## EXERCISE TASK
Count the lines below that contain the string "Instruction" and give only the number.

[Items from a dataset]
━━━━━━━━━━━━━━━━━━━━━━━━━━━━━━

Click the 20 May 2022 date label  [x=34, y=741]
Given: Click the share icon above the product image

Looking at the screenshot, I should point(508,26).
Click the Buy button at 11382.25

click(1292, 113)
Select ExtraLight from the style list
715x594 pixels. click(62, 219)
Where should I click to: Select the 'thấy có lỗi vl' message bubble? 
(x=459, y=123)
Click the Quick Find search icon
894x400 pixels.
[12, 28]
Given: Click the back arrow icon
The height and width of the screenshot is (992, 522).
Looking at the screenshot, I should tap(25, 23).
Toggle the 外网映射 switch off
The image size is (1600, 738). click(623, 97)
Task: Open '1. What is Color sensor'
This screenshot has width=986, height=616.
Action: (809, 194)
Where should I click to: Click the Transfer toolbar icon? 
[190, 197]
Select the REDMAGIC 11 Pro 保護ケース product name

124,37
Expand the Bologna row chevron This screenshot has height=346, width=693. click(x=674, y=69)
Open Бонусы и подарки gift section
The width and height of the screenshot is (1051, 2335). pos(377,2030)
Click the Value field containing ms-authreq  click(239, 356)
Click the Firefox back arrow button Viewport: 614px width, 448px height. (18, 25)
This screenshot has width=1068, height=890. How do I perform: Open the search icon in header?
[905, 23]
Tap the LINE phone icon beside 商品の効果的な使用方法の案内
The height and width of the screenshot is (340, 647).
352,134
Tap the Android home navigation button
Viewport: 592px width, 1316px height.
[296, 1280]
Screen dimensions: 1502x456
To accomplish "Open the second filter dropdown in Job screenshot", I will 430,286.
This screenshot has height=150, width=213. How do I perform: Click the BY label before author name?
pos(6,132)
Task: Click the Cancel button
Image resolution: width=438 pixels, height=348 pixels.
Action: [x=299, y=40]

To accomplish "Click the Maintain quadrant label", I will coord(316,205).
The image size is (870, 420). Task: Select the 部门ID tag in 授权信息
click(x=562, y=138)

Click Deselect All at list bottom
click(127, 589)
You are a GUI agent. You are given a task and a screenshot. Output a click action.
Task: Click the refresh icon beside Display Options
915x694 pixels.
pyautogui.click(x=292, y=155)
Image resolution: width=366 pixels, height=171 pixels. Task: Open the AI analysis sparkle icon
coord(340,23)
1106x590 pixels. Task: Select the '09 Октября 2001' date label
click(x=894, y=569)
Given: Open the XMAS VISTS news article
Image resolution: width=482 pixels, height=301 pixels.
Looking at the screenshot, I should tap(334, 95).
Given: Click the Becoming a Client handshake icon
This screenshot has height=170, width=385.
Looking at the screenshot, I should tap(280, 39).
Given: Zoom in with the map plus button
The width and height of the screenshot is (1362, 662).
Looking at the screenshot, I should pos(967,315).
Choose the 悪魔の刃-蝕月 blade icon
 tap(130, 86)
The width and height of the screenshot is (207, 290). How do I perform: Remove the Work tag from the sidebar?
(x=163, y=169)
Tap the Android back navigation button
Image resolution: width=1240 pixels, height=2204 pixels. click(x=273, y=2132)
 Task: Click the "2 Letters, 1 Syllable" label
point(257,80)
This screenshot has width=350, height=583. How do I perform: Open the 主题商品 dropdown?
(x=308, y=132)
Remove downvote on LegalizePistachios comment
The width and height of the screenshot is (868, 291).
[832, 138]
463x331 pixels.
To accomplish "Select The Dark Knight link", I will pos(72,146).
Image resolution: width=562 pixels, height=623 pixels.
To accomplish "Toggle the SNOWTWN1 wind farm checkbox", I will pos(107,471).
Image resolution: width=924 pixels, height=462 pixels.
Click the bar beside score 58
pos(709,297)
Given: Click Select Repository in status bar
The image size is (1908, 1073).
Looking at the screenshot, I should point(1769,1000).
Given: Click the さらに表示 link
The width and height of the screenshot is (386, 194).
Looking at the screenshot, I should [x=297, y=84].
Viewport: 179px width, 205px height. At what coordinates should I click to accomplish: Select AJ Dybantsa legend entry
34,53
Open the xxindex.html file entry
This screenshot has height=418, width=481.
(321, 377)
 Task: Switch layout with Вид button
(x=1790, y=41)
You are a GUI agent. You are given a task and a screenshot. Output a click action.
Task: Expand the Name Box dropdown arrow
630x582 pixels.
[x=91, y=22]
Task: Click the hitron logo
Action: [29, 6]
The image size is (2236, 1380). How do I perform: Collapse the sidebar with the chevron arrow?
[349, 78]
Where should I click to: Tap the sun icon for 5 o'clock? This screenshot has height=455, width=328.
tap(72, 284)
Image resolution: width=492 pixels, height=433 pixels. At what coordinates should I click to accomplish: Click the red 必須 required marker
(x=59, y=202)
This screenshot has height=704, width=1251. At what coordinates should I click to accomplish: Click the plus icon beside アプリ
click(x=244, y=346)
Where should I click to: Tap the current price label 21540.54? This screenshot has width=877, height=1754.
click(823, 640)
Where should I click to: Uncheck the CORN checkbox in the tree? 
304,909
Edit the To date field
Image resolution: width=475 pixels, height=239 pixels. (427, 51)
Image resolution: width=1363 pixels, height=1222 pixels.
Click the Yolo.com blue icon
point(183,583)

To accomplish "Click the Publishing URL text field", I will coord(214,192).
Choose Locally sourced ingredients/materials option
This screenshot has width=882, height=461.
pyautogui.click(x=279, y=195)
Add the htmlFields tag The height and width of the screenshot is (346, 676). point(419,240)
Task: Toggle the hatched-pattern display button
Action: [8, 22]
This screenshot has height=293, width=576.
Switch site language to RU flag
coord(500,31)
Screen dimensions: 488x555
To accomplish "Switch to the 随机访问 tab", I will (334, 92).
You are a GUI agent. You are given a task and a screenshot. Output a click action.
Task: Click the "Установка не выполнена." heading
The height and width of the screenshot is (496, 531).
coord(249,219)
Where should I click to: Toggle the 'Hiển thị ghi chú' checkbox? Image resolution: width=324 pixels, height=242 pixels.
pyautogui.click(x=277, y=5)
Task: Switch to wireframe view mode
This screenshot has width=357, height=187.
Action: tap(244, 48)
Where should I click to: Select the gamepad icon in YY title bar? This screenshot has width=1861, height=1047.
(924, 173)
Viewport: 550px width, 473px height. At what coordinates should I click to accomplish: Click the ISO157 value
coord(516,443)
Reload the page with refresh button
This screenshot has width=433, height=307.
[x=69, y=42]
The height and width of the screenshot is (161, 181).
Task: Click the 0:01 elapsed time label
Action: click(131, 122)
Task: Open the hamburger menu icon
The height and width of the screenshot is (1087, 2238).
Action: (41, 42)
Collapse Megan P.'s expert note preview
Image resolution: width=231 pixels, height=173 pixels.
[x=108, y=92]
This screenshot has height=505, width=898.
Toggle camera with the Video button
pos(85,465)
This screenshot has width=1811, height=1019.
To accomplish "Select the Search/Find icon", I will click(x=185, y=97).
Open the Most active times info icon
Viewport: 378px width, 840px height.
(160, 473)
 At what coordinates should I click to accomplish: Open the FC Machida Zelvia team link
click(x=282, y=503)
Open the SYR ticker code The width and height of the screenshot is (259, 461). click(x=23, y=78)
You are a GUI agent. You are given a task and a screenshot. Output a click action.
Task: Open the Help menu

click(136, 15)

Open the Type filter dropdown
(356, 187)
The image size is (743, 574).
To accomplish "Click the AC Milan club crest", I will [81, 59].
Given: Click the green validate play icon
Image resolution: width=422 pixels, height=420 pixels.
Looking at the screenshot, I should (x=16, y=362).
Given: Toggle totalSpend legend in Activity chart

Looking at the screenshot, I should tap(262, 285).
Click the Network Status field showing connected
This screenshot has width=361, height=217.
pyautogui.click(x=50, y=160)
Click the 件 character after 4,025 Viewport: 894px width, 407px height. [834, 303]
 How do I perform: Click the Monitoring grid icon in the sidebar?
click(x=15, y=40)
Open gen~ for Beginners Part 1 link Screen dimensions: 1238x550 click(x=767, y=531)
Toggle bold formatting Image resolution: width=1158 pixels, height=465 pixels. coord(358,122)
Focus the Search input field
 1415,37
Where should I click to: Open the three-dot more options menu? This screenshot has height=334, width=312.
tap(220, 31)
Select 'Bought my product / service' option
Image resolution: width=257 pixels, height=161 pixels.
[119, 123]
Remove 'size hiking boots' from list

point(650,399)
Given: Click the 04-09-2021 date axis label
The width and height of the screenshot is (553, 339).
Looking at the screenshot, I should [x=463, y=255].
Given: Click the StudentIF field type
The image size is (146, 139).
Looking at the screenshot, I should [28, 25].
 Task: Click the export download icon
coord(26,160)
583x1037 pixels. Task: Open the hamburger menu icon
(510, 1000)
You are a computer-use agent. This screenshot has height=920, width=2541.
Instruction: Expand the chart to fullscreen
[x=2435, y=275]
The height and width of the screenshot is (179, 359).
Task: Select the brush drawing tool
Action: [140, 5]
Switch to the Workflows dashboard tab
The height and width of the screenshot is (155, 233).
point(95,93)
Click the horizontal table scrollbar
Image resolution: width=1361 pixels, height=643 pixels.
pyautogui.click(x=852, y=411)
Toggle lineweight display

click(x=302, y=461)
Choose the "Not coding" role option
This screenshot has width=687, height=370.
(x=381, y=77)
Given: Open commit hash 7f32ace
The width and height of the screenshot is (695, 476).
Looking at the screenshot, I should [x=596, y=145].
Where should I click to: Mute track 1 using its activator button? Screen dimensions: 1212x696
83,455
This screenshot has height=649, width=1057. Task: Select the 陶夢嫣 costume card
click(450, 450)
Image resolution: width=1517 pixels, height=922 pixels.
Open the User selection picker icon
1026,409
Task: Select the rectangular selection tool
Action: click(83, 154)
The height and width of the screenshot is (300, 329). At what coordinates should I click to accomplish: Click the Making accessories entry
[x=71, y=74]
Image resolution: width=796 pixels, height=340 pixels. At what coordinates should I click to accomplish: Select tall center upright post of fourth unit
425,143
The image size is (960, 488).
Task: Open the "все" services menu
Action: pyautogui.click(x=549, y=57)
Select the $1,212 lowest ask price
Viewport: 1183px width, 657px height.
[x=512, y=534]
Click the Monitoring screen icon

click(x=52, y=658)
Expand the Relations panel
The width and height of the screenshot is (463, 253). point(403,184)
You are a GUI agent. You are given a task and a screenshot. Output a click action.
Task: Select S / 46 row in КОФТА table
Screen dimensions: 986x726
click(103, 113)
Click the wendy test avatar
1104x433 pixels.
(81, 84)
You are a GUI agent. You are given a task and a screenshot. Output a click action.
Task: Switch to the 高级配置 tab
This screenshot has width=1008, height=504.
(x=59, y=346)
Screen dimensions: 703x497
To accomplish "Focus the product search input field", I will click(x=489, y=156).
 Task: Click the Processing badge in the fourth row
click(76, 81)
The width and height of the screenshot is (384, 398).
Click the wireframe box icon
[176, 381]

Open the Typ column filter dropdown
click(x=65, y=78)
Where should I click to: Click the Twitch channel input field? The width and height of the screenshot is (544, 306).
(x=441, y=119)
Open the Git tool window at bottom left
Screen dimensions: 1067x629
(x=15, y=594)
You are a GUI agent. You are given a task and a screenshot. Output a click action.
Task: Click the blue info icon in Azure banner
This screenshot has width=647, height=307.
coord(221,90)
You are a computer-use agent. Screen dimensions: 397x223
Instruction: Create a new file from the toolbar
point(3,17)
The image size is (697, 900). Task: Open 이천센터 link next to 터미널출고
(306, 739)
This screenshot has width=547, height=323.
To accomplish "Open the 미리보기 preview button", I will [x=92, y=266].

━━━━━━━━━━━━━━━━━━━━━━━━━━━━━━

## COMPLETED EXERCISE
2